The Lame Chick blames it on sleeplessness.

When I was around eight years old, I experienced a palpable shift in my emotions, where I was suddenly overwhelmed by sadness, and worry. I couldn’t have known back then, but that’s when my struggle with Depression began. I was involved in a lot of school activities, and lived in an apartment building filled with kids my age, so keeping my juvenile mind occupied during the day wasn’t difficult. At night though, I would do everything I could to avoid those in-between moments, the slow fade from willful action, to involuntary thought, to the peaceful drift of sleep.

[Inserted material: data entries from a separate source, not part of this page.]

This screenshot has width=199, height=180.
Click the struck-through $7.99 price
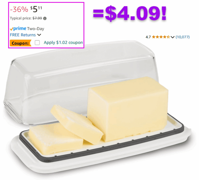(x=37, y=18)
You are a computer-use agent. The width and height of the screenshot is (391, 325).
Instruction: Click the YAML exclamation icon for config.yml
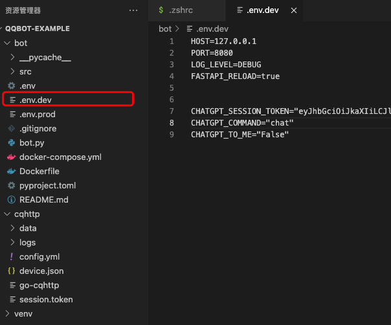(x=11, y=256)
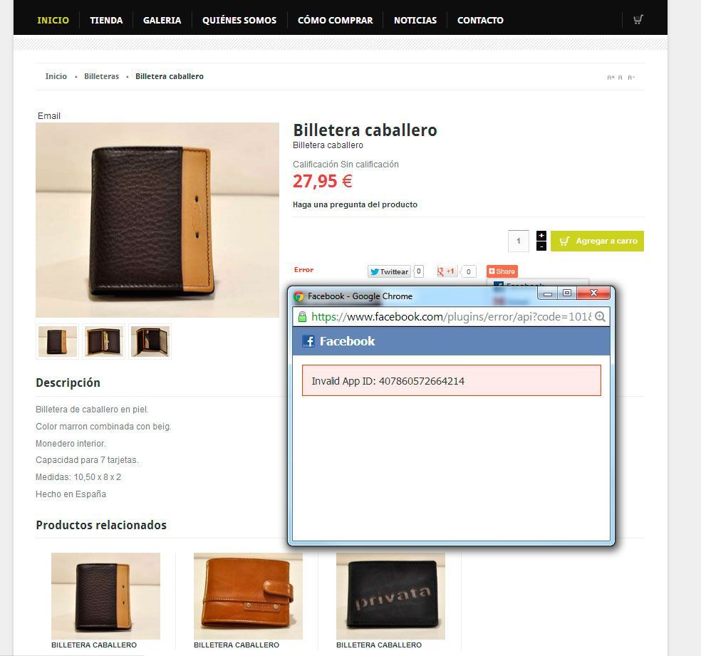Click the Google +1 button

(446, 271)
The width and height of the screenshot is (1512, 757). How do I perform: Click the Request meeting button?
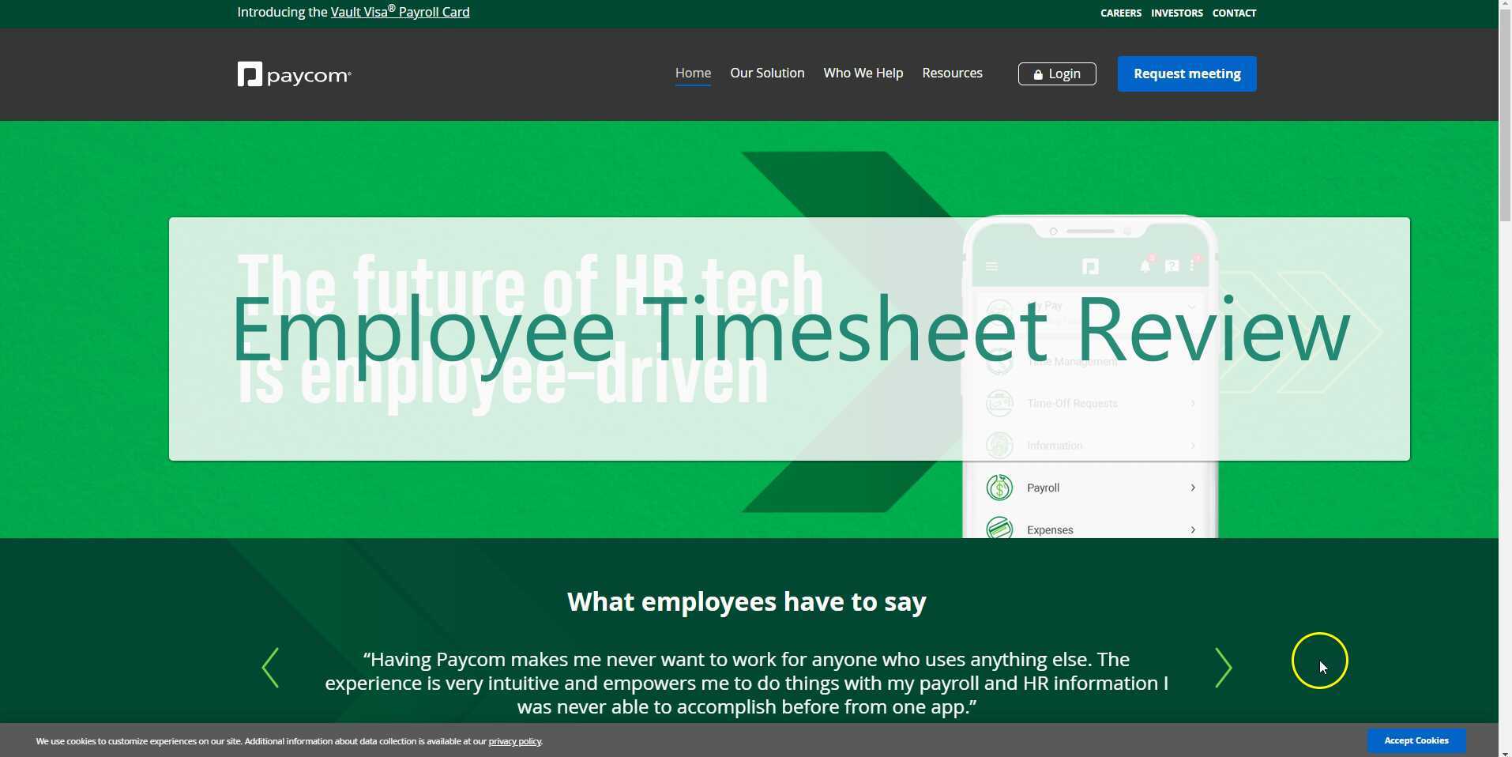click(1186, 73)
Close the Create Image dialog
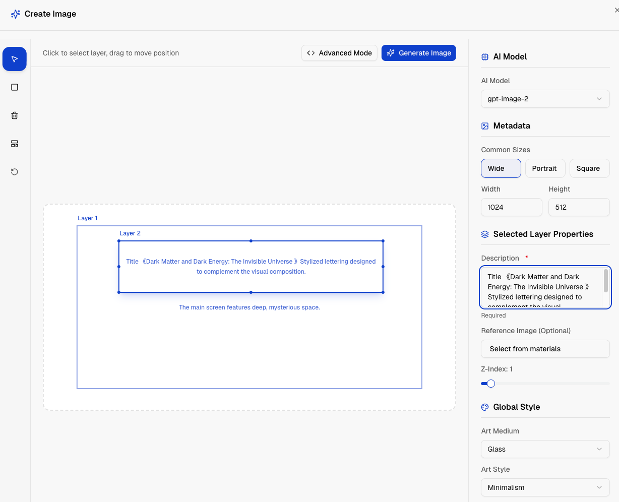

If I closed my eyes, and sleep wasn’t instantaneous, my mind was off to the races. I worried about my family, about being taken away from my parents, world wars, plane crashes, and Armageddon. I feared the restless dead, the great beyond, and being turned into a shadow by the boogeyman, Mister Puff. I would do anything and everything to try to keep my mind occupied enough to be unthinking. My Rainbow Brite and Betty Boop dolls had dance competitions across my torso, I hid my Lite Brite under my pillow so it would be ready to go as soon as I knew my parents were down for the night. Sometimes I used it to create midnight masterpieces, eventually waking up with fluorescent pegs embedded in my skin, other times I used it as a light to read by, or the stage for shadow puppet theater. I’d sing songs, perform intricate bed-top gymnastic routines, anything that got me from wake to sleep, without the in-between.

Needless to say, mornings became a battlefield. My dad would drag me out of bed because I either wouldn’t or couldn’t do it myself. We brawled, and it only worsened as I got older…because yes, this carried on into my teenage years. As I aged, games and toys transitioned to reading, writing, and television. Somewhere in there I developed a fear of the world ending…but it only presented itself at night. I convinced myself that the world could only end in darkness, so as long as I stayed awake until sunrise, I knew it would be safe to sleep.

Over time, the depression and anxiety blossomed, so there was no longer the protection of nighttime containment. Though it now effected me during my waking hours as well, I still dreaded that march toward sleep the most. There were times when I let it consume me, telling myself things like “tears can be therapeutic”, and “a racing mind can lead to inspiration”…and sometimes I just didn’t have the energy to fight it. The older I got though, the deeper the toll it took on my life. I self-medicated for a while, and though it helped erase the in-between, and helped numb emotions I desperately tried to avoid, I felt I was losing myself. I am the type of person who needs to feel to be alive, regardless of how awful the things are that I’m feeling. With that wake-up call, I saved myself from a journey I may not have returned from, and began my current one, of self realization.

Two and a half decades later, sleep is still a struggle. With the stillness of each night, I wade through incessant waves of dark thoughts and fears. In an attempt to push them far enough out to sea, to rest my mind, I try to bombard myself with happy thoughts. Occasionally, it loops back around, reminding me that memories are of the past, starting the cycle of sadness over again, but when it works, it’s like a charm..like a movie reel, showing my most joyous memories of people, places, and things. I can’t remember how this practice started exactly, but it does whisper remnants of childhood pixie dust. So, until something more efficient comes along, I’ll continue to believe that if I think enough “happy, wonderful thoughts”, off I’ll go, to DreamLand.